The answer lay in the rich and longstanding tapestry of institutions and associations of black neighborhoods, which gave people the support they needed to develop into leaders. Sturkey recalled July 2, 1964, the day Lyndon B. Johnson signed the Civil Rights Act, and the day that Hattiesburg churches held their first day of Freedom School to prepare black people to vote. The school filled to maximum capacity swiftly, and it wasn’t an accident; it was the result of institutions black people had been building for decades.
Before bringing the evening to a close, Blight asked Sturkey a few questions offered by audience members on the chat. The first was about the role of women in the community.
“It [was] a patriarchal society without a question,” said Sturkey, with male pastors and businessmen as key figures. “But women are really the engine of everything that’s happening here.” Despite the fact that women faced more discrimination than men and were more limited professionally, “they become the vanguard of the Civil Rights Movement,” often pushing more conservative male leaders toward activism, Sturkey said.
In response to a skeptical question about integration, Sturkey emphatically explained that the civil rights fight was about the right to vote. “If black people had had the right to vote the whole time, segregation would have looked very different,” Sturkey said, adding: “Voting should be the most important cultural and political dynamic of black life in America based on what was denied to African Americans for so long.”
Blight concluded the evening by asking Sturkey about a line he loved in Hattiesburg: “At the end of the book you say, ‘This has been a story of losses embedded within iconic victories,’” said Blight, noting that it challenges the American belief that believes “everything is progress.”

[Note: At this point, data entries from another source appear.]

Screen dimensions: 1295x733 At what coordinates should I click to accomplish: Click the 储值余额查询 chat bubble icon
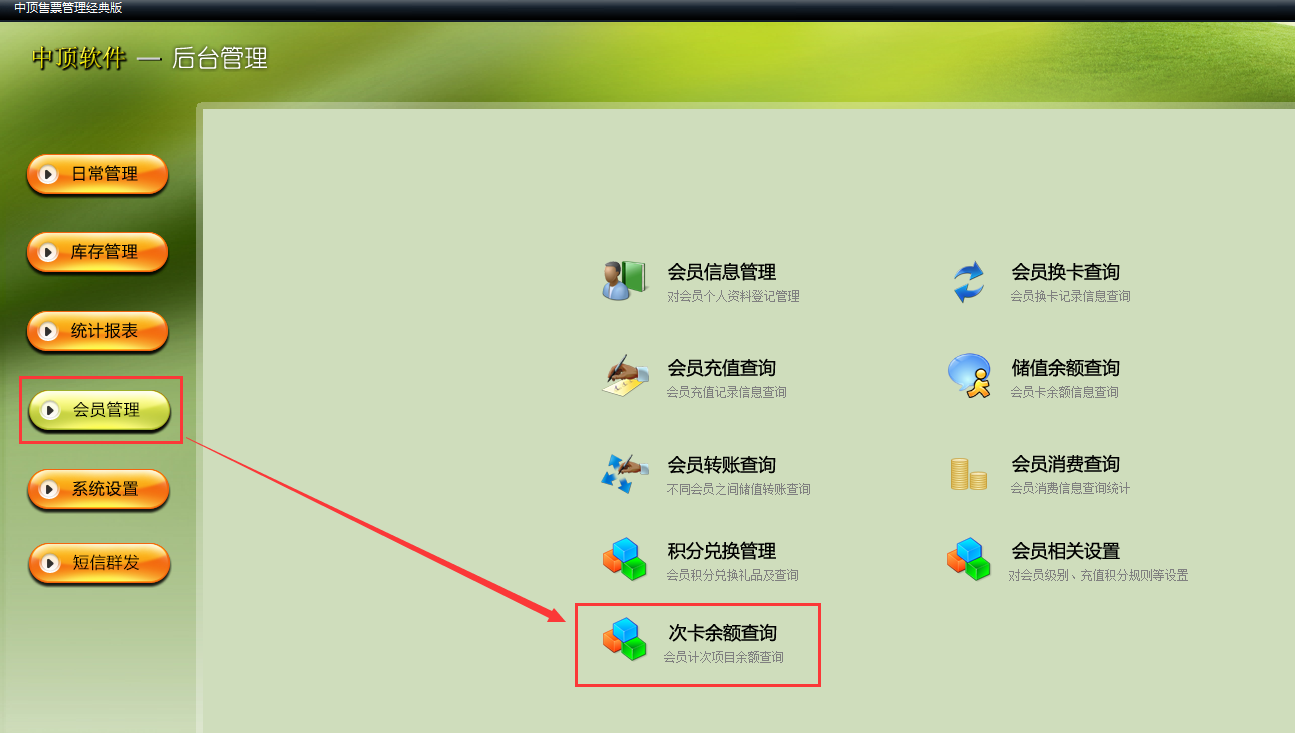click(969, 376)
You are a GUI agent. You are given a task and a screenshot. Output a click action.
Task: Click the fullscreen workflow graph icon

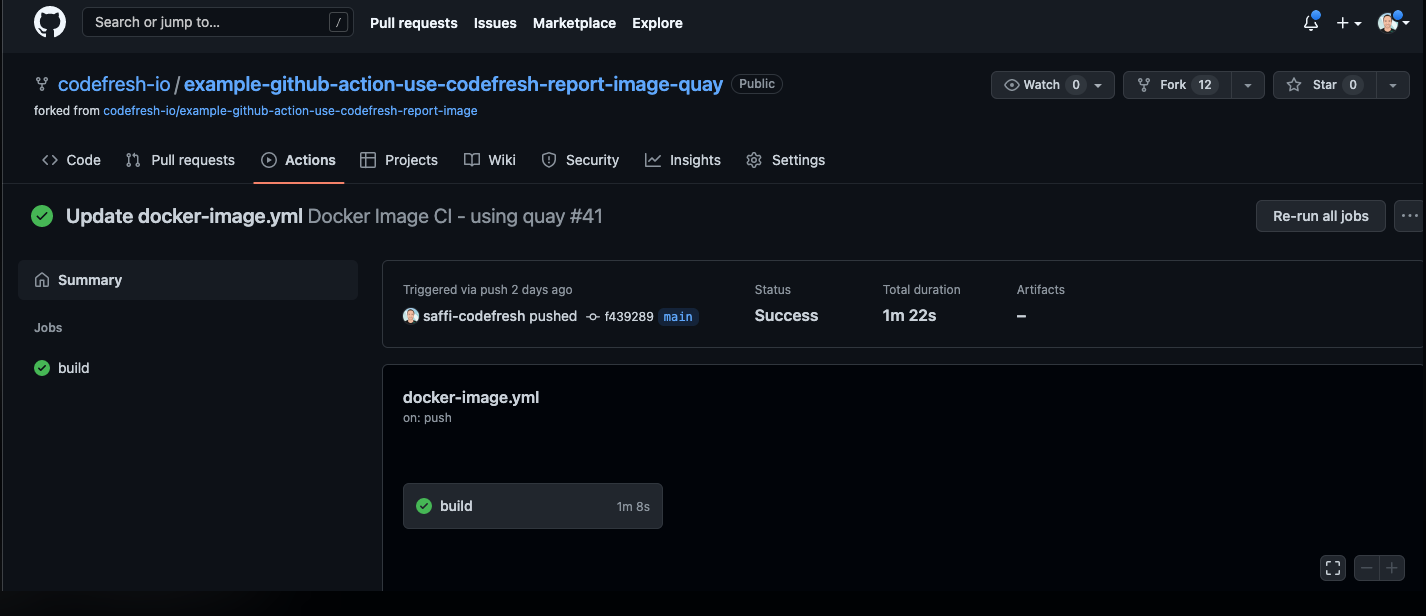pyautogui.click(x=1332, y=568)
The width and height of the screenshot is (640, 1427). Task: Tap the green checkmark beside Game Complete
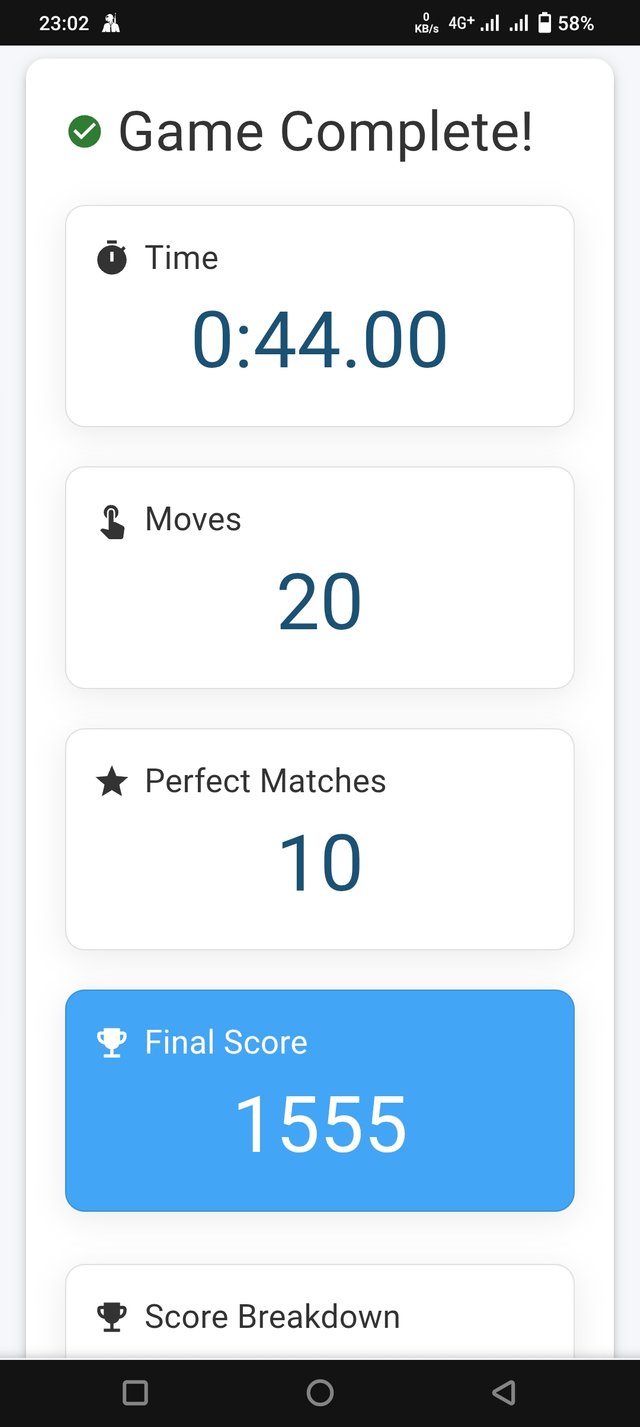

In response, Sturkey said that he was fascinated by a festival that celebrates Hattiesburg’s Jim Crow-era black neighborhood. “I don’t think anyone is nostalgic for Jim Crow, but they’re nostalgic for that sense of community and togetherness,” he said. What he sees in Hattiesburg’s story are the ways in which people were able to do incredible things as a community, in spite of everything they faced.
As much as we might love stories of extraordinary people rising above their circumstances, what we need to recognize is that there are far more people in our country, even today, who are not getting the opportunity to do so. As a result, “we’re not going to have an opportunity to learn and grow from them,” Sturkey said.